O dirigente observou que já há apelos de autoridades palestinas para que Israel seja suspenso do futebol internacional, dada a gravidade da situação em Gaza. No entanto, a FIFA ainda não optou por esse caminho. Mantém-se um debate interno, mas até ao momento as ações concretas permanecem restritas a manifestações de solidariedade verbal e à clara rejeição de que o desporto seja usado como instrumento de divisão.
Infantino sublinhou também que, embora Israel participe em competições europeias sob a égide da UEFA, os regulamentos estabelecem que certas decisões – como exclusão ou sanções específicas – são competência das confederações regionais. Este recorte de responsabilidades torna o caminho institucional mais complicado, pois envolve múltiplos atores, cada qual com sensibilidades distintas.
Por outro lado, há quem argumente que a FIFA já definiu precedentes, como no caso da Rússia, em que, após a invasão da Ucrânia, houve sanções combinadas com confederações europeias.

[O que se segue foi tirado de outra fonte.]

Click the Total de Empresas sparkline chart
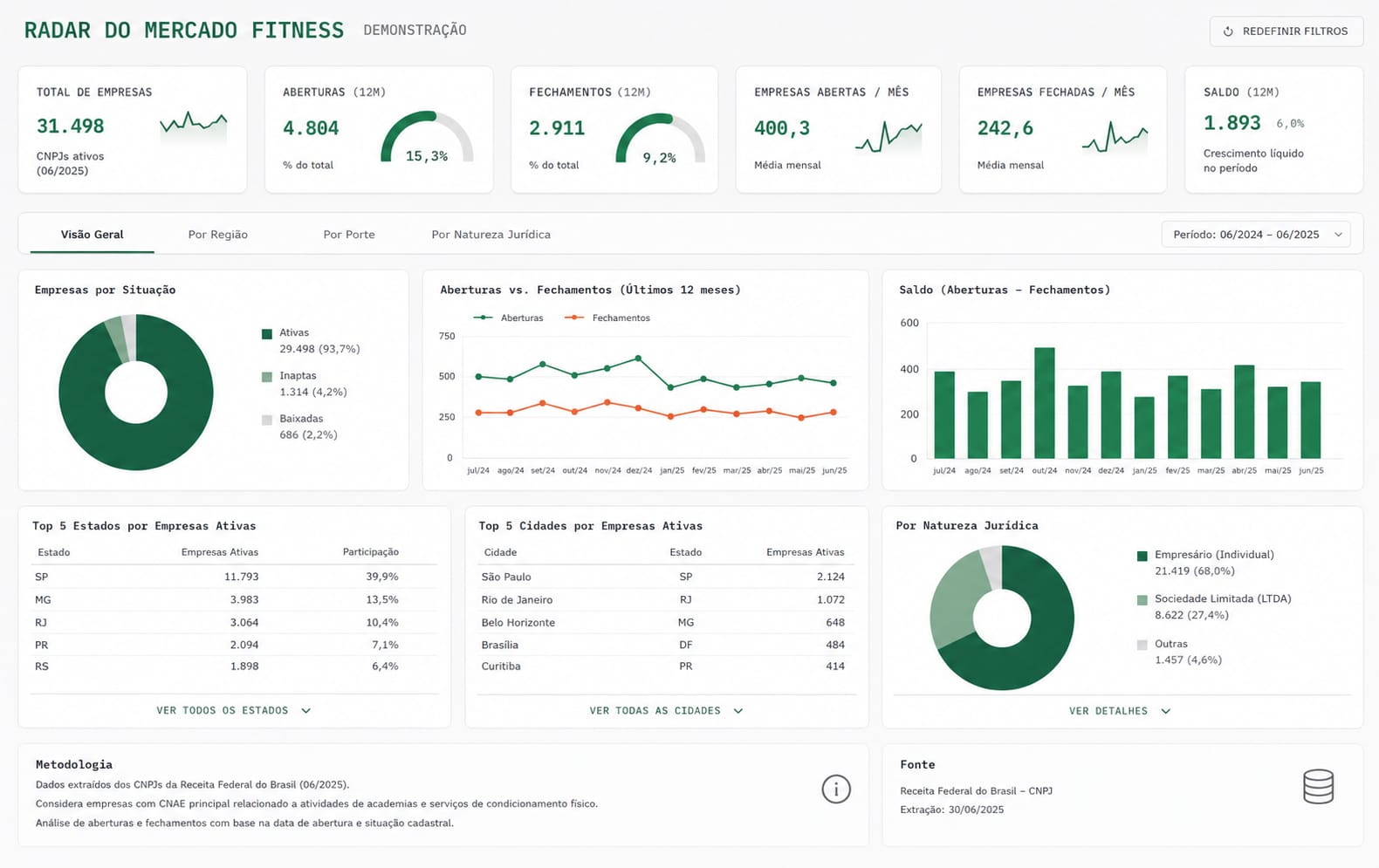This screenshot has height=868, width=1379. coord(194,126)

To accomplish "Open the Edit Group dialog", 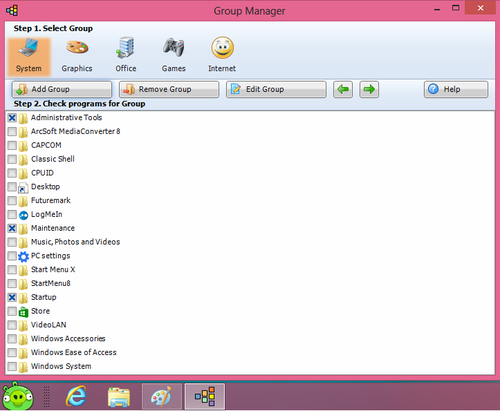I will [276, 89].
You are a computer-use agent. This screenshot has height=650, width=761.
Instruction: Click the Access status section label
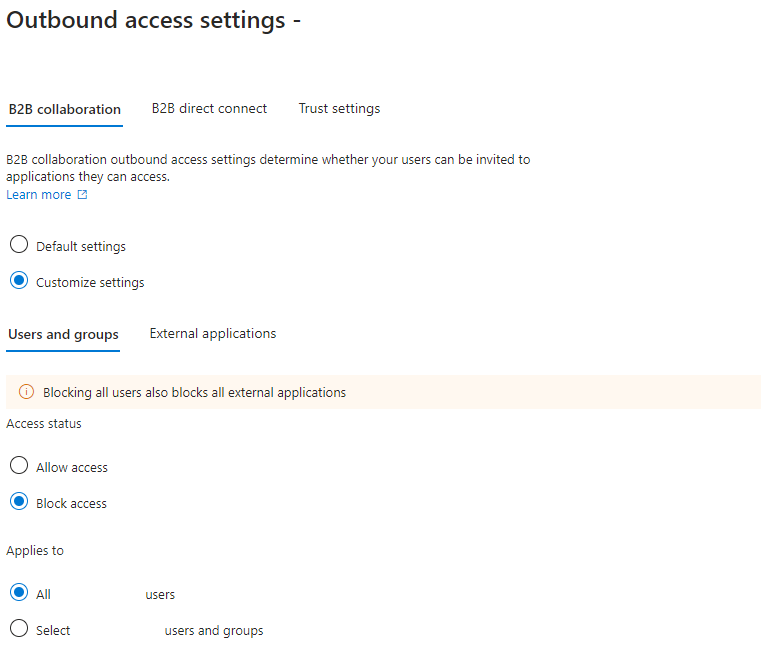point(44,424)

Tais medidas geraram tanto apoio quanto críticas, sobretudo no que toca a coerência, critérios de aplicação e consequências para atletas civis ou selecções com ligações diretas ao conflito.

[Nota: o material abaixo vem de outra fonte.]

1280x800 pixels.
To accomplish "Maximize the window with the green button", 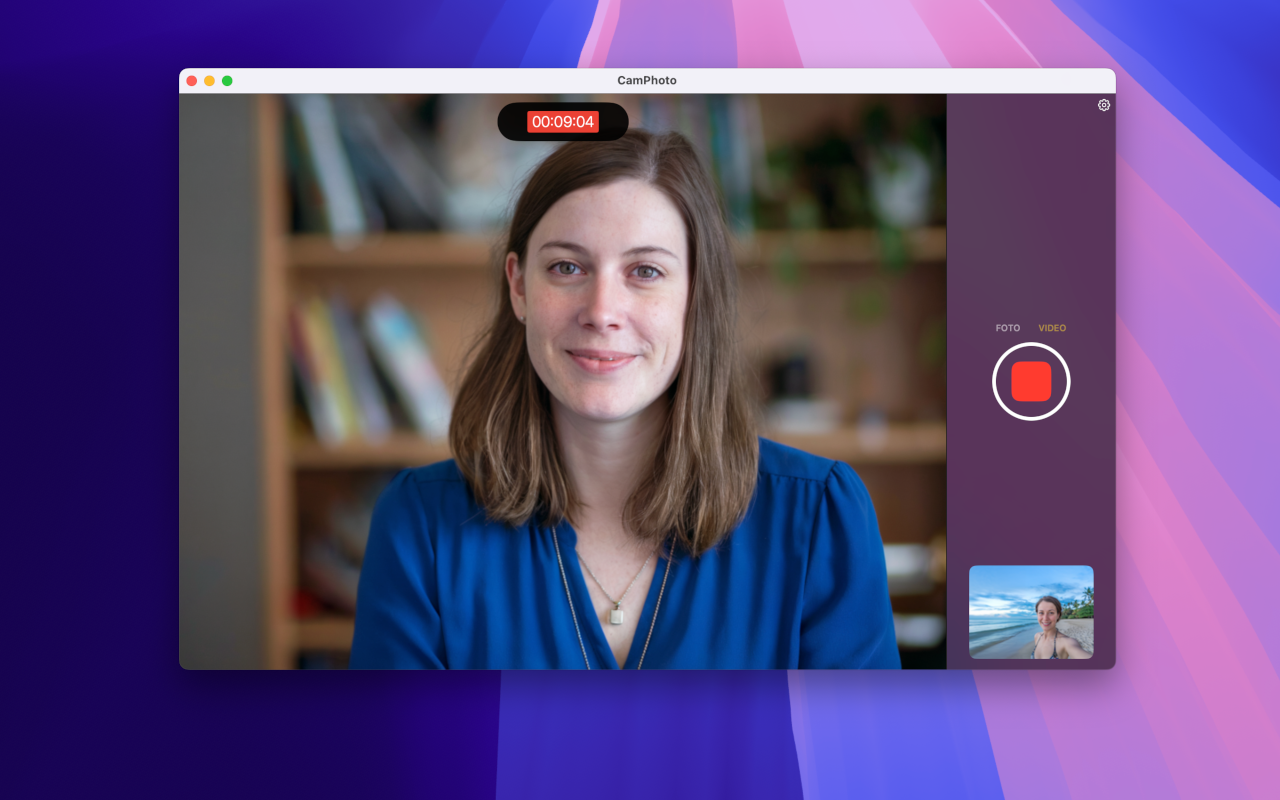I will 227,81.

O discurso de Infantino, embora moderado, coloca em evidência tensões centrais: a legitimidade política do futebol; os limites entre ato simbólico e responsabilidade institucional; e o dilema sobre quando e como o desporto deve intervir, especialmente quando direitos humanos ou sofrimento civil estão em causa.
Ao rejeitar a ideia de que a FIFA deva abandonar sua neutralidade política institucional, Infantino lança uma reflexão ampla: a de que o futebol pode e deve ser um palco de valores, mas sem se tornar árbitro de disputas jurídicas ou territoriais. Para muitos observadores, esse posicionamento mostra tanto prudência quanto fragilidade — prudência por evitar que a instituição se torne refém de instabilidades políticas; fragilidade porque, em situações como a de Gaza, há quem espere que organizações globais assumam posições mais fortes, não apenas discursivas.

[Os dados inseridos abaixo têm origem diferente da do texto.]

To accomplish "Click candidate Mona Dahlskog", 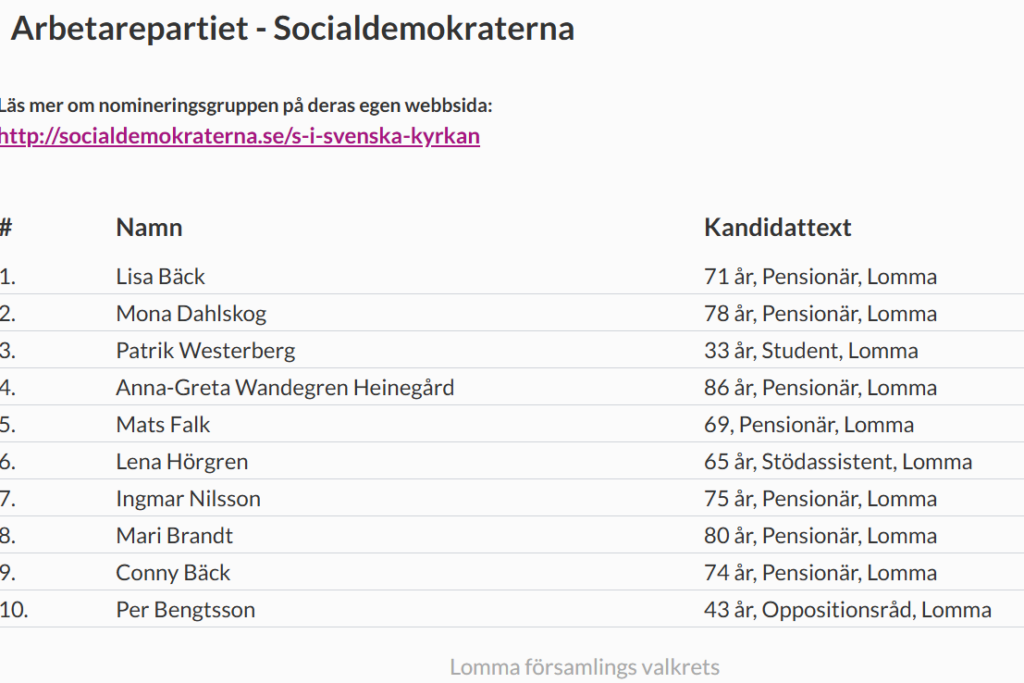I will (191, 314).
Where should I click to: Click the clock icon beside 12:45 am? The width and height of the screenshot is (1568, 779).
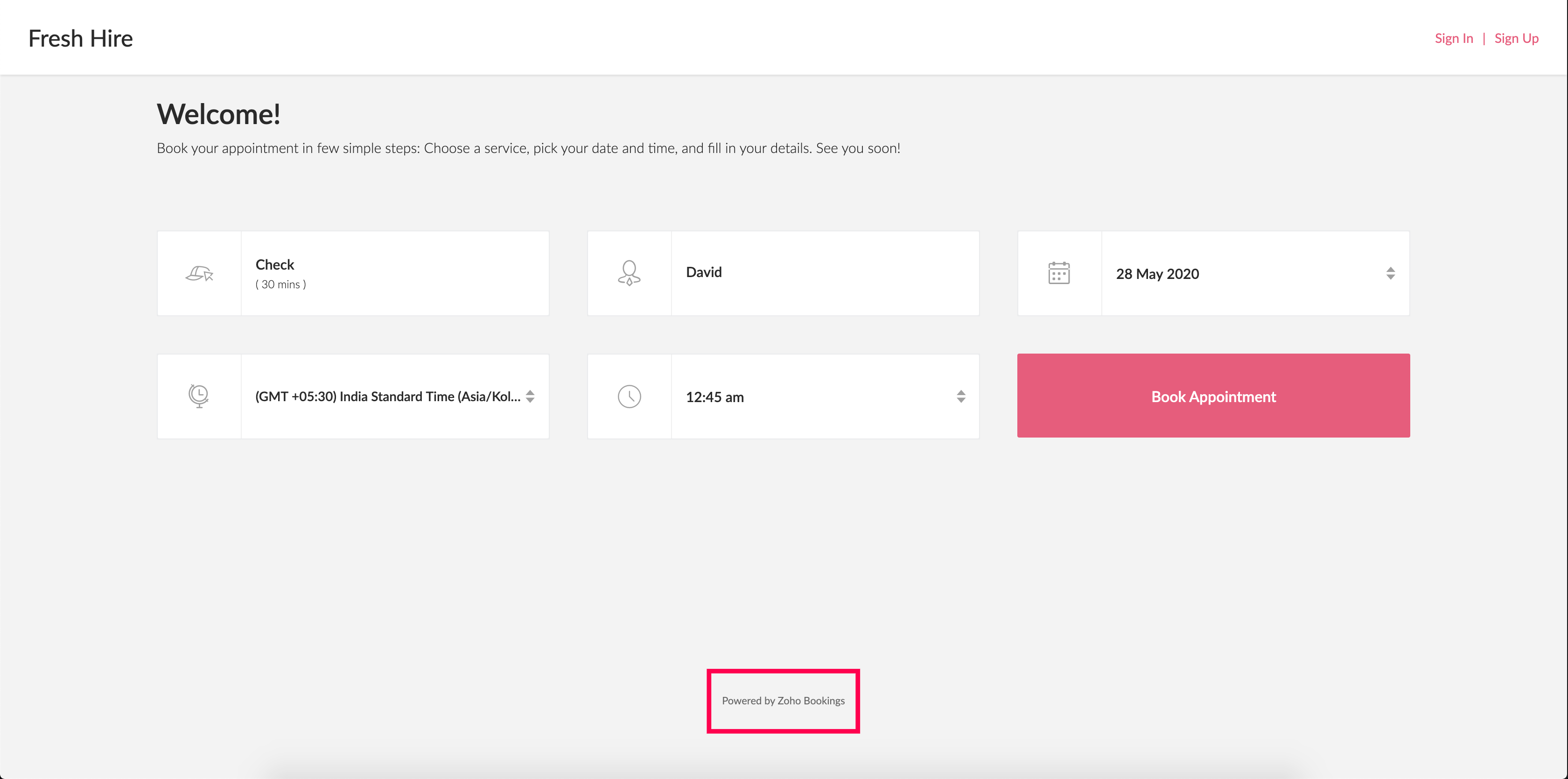point(630,396)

Em última análise, o debate provocado por Infantino revela que o futebol, por causa de sua visibilidade, será sempre pressionado por demandas morais além do campo — e que a resposta da FIFA a essas demandas determina não apenas sua credibilidade institucional, mas também seu papel real no mundo contemporâneo, onde as arenas esportivas têm se tornado espelhos de conflitos e esperanças coletivas.